# AIM:
Reproduce the rows below verbatim, from the line that contains "Click verified badge on the first tweet" through the line that contains "Action: pos(528,175)".

>> begin RECORD EXCERPTS

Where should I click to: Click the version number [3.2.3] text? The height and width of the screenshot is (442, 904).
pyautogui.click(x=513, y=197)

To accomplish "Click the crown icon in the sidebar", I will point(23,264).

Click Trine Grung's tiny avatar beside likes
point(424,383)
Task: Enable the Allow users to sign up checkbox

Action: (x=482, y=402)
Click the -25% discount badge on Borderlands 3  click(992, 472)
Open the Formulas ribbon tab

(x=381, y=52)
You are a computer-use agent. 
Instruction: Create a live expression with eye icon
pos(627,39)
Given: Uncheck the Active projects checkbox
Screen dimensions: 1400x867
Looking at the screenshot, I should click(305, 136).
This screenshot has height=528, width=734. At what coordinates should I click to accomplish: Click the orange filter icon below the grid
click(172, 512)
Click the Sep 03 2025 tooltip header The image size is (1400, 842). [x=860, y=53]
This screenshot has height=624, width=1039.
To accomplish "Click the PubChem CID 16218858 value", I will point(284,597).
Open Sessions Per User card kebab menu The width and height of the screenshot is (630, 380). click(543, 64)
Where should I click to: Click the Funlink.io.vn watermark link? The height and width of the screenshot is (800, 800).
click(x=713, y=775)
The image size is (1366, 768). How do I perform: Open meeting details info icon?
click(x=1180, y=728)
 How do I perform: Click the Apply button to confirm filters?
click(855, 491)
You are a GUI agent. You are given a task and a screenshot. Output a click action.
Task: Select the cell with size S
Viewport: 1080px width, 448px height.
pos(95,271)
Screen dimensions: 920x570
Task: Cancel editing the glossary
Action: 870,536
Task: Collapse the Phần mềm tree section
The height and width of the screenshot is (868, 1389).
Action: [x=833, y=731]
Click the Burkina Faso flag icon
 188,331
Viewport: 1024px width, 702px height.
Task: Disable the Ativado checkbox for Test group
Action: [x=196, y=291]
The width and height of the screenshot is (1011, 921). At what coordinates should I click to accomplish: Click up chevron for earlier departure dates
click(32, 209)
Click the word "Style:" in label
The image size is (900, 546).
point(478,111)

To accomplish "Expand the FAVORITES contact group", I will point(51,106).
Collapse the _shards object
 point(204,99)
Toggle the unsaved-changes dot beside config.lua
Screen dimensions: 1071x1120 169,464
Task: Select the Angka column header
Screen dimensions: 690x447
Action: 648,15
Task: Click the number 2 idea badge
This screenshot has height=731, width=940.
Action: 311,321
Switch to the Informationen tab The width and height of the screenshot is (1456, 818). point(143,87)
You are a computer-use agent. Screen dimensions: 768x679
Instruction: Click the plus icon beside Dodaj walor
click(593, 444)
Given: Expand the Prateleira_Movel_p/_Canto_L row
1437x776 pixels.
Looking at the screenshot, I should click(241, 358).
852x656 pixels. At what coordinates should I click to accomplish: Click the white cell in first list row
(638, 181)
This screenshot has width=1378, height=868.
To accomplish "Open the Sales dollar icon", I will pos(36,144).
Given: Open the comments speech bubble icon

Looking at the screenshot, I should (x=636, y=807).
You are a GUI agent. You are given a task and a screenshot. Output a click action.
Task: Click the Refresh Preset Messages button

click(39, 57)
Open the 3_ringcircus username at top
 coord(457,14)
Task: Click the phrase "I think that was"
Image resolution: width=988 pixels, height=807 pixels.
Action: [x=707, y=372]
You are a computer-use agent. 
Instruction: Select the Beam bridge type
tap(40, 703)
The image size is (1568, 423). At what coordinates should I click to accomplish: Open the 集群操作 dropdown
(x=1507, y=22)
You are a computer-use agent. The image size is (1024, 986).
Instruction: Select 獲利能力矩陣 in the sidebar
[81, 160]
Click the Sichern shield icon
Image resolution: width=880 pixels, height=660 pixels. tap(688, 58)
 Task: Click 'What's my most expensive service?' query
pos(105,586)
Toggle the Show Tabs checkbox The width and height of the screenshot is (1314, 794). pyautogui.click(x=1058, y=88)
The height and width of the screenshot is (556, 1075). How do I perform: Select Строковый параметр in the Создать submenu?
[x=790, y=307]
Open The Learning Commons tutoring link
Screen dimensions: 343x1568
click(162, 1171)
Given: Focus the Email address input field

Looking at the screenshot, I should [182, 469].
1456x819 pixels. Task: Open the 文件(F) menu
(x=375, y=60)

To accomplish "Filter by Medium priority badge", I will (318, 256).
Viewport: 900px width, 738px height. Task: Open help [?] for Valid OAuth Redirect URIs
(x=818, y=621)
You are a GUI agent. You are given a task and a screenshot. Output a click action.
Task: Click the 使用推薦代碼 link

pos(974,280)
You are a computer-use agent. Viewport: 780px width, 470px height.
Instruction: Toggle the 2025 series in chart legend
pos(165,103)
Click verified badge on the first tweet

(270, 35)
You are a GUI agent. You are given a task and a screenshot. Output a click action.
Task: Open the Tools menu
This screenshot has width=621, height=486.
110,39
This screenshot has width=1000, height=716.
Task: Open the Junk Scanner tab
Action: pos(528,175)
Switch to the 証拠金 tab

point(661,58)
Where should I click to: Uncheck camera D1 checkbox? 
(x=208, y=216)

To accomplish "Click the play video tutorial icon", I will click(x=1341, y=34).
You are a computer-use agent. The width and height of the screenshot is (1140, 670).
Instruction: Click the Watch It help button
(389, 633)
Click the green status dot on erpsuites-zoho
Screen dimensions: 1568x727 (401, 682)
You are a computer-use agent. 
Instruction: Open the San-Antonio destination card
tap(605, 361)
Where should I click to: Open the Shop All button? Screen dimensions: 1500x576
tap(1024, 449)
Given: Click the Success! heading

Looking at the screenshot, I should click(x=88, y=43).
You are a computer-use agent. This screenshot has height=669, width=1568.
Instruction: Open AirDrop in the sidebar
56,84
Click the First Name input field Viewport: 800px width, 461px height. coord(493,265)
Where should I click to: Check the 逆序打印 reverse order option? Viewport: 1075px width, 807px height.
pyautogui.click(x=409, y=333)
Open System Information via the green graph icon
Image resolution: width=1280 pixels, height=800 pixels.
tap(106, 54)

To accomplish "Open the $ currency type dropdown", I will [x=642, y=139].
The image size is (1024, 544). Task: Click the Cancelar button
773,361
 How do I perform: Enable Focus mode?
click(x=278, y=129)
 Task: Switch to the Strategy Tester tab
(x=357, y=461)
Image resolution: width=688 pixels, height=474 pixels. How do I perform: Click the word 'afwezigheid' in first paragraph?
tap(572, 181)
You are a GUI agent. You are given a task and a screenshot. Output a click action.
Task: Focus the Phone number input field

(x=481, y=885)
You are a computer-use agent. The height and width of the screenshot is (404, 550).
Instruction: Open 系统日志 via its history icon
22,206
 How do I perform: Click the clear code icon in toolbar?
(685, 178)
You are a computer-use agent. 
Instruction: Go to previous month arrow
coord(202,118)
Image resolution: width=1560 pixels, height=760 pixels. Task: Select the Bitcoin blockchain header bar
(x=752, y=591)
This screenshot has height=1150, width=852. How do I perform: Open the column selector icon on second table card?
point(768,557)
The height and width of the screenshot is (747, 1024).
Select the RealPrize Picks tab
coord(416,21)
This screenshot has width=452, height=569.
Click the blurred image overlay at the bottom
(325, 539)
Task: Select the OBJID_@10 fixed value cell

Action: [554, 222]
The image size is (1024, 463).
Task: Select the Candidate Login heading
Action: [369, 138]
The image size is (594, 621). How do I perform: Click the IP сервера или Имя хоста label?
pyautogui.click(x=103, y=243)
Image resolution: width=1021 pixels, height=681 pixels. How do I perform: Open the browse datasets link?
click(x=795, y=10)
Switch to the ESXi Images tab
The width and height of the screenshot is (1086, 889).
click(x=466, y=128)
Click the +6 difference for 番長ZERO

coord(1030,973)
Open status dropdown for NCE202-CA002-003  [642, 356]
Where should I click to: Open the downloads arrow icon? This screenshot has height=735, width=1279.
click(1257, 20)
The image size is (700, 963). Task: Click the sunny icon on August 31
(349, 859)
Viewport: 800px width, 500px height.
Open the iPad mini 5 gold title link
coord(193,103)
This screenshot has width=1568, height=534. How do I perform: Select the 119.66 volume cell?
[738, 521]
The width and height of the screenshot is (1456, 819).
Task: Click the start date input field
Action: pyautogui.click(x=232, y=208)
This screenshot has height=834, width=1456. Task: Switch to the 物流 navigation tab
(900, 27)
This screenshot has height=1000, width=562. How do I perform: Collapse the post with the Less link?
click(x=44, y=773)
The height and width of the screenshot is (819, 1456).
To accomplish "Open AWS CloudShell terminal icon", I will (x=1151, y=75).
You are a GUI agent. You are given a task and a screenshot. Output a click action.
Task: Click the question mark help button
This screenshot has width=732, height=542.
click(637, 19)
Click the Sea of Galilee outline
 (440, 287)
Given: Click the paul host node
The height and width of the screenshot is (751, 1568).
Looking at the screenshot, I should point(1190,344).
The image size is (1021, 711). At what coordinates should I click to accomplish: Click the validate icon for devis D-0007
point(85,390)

>> end RECORD EXCERPTS

# WRITTEN SOLUTION:
Click verified badge on the first tweet

(270, 35)
You are a GUI agent. You are given a task and a screenshot. Output a click action.
Task: Open the Tools menu
This screenshot has width=621, height=486.
110,39
This screenshot has width=1000, height=716.
Task: Open the Junk Scanner tab
Action: pos(528,175)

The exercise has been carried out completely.